Instructor's Teaching Evaluation
There have been several confusions as to how online instructors should be evaluated to determine instructional effectiveness. Among the reason is the fact that students are not fully participating on such evaluations. Should institutions make student/instructor evaluation mandatory and as a part of their grade for the course?
Dr. Francis,
That is up to the institution. I believe evaluations can be useful tools to help an instructor adjust their course to better reach their students. However, I have also seen the negative side of evaluations when students are angry with a challenging instructor and mark them poorly on evaluations because of the rigor of the course. Instead of requiring completed evaluations as part of their grade, it might make more sense to require them BEFORE they can get their posted grade for the course. If they check the system for their grade, they get a message with a link to the evaluation they have to complete before they can see their final recorded grade.
Herbert Brown III
As a Quality arena practitioner and educator, I use, as an evaluation of the students learning of the concepts I teach, the observation of the student's behavior; whether the student really undrstands the concept and if the student uses the concept correctly and in appropriate situations. To do this generally requres some temporal follow-up and communication with the student and the student's colleagues or supervisors. In the case of e-learning, what avenues can an instructor use to collect information about the studets use of the concepts -- the true measure of learning?
Herschel,
In a non-work based situation, you can use tools such as Case studies, essays, real-world design projects that incorporate the concepts and require students to demonstrate the concepts, their understanding of the concepts, and their proper application of the concepts. If the concepts require physical demonstration, recorded videos by the students works well. Almost every student has a video camera or access to one (e.g. cell phones, etc.).
Herbert Brown III
I do not think they should. I think instructors should be evaluated fairly and at many online schools they are not.
zara,
This is a long term dilemma. There needs to be some level of evaluation of the instructor, the instruction, etc. however, that is not always easy and most instruments do not address all the important areas. You will always have some bias of students that were unhappy with their grade when their performance in the course did not warrant a high grade...and then mark down the instructor. Maybe the most effective way is to leave most evaluation questions "open-ended" and ask for feedback on what did and did not work in the course. Then the evaluations can be used in a formative way to help instructor improve their courses and instruction.
Herbert Brown III
In a recent articale in The Boston Globe, some institutions concerned about the dropoff evaluations from students are offering incentives to students, such as lotteries for iPods or meal vouchers at Northeastern University and pizza for the class with the highest return rate in some MIT departments. The Globe says other institutions are considering withholding students’ grades until they submit the evaluations. Just because the evalutations are turned in, there is no guarantee that they are quality.
David,
You are correct that completing an evaluation does not guarantee quality in the response. I have personally witnessed professors in courses where students complain all the time about the instructor and then their evaluations come out strong. In some cases a pizza party was provided at the same time the evaluations were completed. A correlation? There are pros and cons to evaluations. I don't believe they would be so problematic if we used them as formative feedback to HELP instructors improve, instead of summative instruments to critique and provide documentation to remove instructors as they are often used.
Herbert Brown III
Unfortunately these evaluations can be influenced too much by the student who is upset with their grade even when the grade is spot on to what they earned. They want something for nothing and are upset when they don't get it. Far too often the student evaluations turn in to a tool to determine how happy a student is as opposed to evaluating the course honestly.
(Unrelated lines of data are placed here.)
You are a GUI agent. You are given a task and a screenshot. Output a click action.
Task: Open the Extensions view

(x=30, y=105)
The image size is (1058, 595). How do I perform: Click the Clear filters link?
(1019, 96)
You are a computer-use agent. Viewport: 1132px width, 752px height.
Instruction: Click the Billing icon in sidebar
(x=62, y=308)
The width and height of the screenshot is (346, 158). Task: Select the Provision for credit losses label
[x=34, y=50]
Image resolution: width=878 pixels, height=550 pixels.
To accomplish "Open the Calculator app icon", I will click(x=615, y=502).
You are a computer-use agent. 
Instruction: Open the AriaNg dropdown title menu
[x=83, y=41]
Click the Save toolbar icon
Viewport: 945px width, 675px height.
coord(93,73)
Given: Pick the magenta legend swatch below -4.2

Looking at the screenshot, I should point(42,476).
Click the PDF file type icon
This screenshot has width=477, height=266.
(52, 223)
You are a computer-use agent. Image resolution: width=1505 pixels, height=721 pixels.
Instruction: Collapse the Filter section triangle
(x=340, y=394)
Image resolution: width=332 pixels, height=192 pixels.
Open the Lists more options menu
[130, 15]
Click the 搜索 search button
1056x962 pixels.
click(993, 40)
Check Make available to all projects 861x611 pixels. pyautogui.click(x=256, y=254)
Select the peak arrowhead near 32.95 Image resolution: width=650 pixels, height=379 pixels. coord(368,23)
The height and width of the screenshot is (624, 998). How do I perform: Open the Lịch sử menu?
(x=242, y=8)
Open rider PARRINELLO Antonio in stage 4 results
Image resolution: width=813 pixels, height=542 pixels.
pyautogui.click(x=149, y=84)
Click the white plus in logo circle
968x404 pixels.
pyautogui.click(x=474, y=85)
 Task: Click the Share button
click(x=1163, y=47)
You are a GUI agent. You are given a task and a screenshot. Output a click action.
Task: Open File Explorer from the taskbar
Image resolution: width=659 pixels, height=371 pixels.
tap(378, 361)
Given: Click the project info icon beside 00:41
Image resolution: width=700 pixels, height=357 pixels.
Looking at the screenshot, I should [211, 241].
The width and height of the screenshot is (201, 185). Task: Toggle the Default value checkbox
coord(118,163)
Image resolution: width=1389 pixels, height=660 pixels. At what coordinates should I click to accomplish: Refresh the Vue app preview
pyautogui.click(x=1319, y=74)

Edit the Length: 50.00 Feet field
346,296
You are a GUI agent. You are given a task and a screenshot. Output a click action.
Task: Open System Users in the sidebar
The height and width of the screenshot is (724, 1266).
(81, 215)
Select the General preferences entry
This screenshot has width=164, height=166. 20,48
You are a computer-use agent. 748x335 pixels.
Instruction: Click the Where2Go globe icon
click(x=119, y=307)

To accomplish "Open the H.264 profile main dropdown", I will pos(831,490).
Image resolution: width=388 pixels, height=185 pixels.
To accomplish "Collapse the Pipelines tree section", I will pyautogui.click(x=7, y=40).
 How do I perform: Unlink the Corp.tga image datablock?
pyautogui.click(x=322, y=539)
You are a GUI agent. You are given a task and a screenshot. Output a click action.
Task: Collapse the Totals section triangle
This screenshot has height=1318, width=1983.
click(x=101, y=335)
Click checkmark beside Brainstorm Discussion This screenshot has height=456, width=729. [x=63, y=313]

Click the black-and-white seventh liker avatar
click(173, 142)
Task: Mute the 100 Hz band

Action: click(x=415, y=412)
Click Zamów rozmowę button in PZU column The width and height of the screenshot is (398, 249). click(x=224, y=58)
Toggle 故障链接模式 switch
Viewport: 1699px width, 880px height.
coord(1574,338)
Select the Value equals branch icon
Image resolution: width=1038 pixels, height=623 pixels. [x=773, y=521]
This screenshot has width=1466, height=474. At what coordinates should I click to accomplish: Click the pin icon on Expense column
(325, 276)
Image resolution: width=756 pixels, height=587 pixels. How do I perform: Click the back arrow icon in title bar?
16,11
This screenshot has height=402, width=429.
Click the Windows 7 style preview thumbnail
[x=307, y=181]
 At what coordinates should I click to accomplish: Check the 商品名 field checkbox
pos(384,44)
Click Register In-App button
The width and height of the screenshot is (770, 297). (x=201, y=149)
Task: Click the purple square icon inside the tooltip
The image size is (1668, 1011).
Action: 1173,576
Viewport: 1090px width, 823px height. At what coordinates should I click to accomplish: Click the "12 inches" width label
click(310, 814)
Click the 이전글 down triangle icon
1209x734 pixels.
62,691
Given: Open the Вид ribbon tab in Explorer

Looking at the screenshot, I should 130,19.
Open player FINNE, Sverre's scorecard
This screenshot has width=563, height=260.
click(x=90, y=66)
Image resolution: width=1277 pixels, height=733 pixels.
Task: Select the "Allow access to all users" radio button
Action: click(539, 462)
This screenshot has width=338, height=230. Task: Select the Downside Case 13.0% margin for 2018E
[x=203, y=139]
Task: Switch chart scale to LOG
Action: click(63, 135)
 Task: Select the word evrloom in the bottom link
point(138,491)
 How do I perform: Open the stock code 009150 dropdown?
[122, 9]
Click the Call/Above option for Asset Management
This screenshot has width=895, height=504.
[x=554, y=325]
One university I taught at did a very detailed student on the effectiveness of doing course evaluations for every course every session. The results indicated that it was not best to do every course every session as students got bored and didn't truly evaluate the courses because of the number of evaluations they were required to complete.
So what did the university do after they received the results? They continued to do evaluations of every course after every session just as they had done for 50+ years.
Craig,
I have certainly been in the exact position you mention here. I do hope that one day it will change. The evaluations should be open-ended enough to get good formative feedback from our students about what is and what is not working in the course. That would give us a chance to improve our teaching and our courses.
Herbert Brown III
I do not feel evaluations should be required. In my experience, many students who are actively engaged in the course will complete the survey. This cohort of students will generally provide a thoughful and thorough critique of the instructor.